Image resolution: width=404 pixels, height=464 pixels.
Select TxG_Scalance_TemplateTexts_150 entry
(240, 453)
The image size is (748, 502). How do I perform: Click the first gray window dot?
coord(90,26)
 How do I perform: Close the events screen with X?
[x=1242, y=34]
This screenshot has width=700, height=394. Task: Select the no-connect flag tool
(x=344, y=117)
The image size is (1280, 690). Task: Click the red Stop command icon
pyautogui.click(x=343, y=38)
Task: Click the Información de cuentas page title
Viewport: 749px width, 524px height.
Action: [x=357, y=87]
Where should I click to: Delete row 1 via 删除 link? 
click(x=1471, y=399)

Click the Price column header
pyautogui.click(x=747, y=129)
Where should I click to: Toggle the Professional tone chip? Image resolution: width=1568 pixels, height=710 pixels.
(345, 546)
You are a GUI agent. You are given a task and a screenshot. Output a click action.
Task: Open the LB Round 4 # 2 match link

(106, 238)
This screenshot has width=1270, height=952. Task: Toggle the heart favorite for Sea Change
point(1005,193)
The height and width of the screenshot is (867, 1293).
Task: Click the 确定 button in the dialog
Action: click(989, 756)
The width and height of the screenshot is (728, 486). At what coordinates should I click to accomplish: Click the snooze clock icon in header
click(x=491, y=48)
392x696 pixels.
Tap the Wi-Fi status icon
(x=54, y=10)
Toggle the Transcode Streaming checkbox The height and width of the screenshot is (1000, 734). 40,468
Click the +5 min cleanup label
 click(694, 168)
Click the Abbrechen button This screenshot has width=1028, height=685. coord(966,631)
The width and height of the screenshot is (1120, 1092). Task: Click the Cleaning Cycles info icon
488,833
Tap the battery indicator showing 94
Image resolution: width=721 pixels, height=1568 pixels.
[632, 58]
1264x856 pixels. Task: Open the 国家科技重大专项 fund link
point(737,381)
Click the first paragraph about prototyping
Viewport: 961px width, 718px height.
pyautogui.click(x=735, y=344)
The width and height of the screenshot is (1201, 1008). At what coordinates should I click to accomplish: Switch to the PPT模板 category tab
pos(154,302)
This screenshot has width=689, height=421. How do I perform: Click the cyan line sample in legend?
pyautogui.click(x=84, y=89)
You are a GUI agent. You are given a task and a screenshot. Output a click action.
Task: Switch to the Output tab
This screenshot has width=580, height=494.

> [Your task]: Without omitting any record, transcribe the data exactly.

> [Task result]:
Image resolution: width=404 pixels, height=464 pixels.
Select TxG_Scalance_TemplateTexts_150 entry
(240, 453)
The image size is (748, 502). How do I perform: Click the first gray window dot?
coord(90,26)
 How do I perform: Close the events screen with X?
[x=1242, y=34]
This screenshot has width=700, height=394. Task: Select the no-connect flag tool
(x=344, y=117)
The image size is (1280, 690). Task: Click the red Stop command icon
pyautogui.click(x=343, y=38)
Task: Click the Información de cuentas page title
Viewport: 749px width, 524px height.
Action: [x=357, y=87]
Where should I click to: Delete row 1 via 删除 link? 
click(x=1471, y=399)

Click the Price column header
pyautogui.click(x=747, y=129)
Where should I click to: Toggle the Professional tone chip? Image resolution: width=1568 pixels, height=710 pixels.
(345, 546)
You are a GUI agent. You are given a task and a screenshot. Output a click action.
Task: Open the LB Round 4 # 2 match link

(106, 238)
This screenshot has width=1270, height=952. Task: Toggle the heart favorite for Sea Change
point(1005,193)
The height and width of the screenshot is (867, 1293).
Task: Click the 确定 button in the dialog
Action: click(989, 756)
The width and height of the screenshot is (728, 486). At what coordinates should I click to accomplish: Click the snooze clock icon in header
click(x=491, y=48)
392x696 pixels.
Tap the Wi-Fi status icon
(x=54, y=10)
Toggle the Transcode Streaming checkbox The height and width of the screenshot is (1000, 734). 40,468
Click the +5 min cleanup label
 click(694, 168)
Click the Abbrechen button This screenshot has width=1028, height=685. coord(966,631)
The width and height of the screenshot is (1120, 1092). Task: Click the Cleaning Cycles info icon
488,833
Tap the battery indicator showing 94
Image resolution: width=721 pixels, height=1568 pixels.
[632, 58]
1264x856 pixels. Task: Open the 国家科技重大专项 fund link
point(737,381)
Click the first paragraph about prototyping
Viewport: 961px width, 718px height.
pyautogui.click(x=735, y=344)
The width and height of the screenshot is (1201, 1008). At what coordinates should I click to accomplish: Switch to the PPT模板 category tab
pos(154,302)
This screenshot has width=689, height=421. How do I perform: Click the cyan line sample in legend?
pyautogui.click(x=84, y=89)
You are a GUI agent. You are given a task and a screenshot. Output a click action.
Task: Switch to the Output tab
This screenshot has width=580, height=494.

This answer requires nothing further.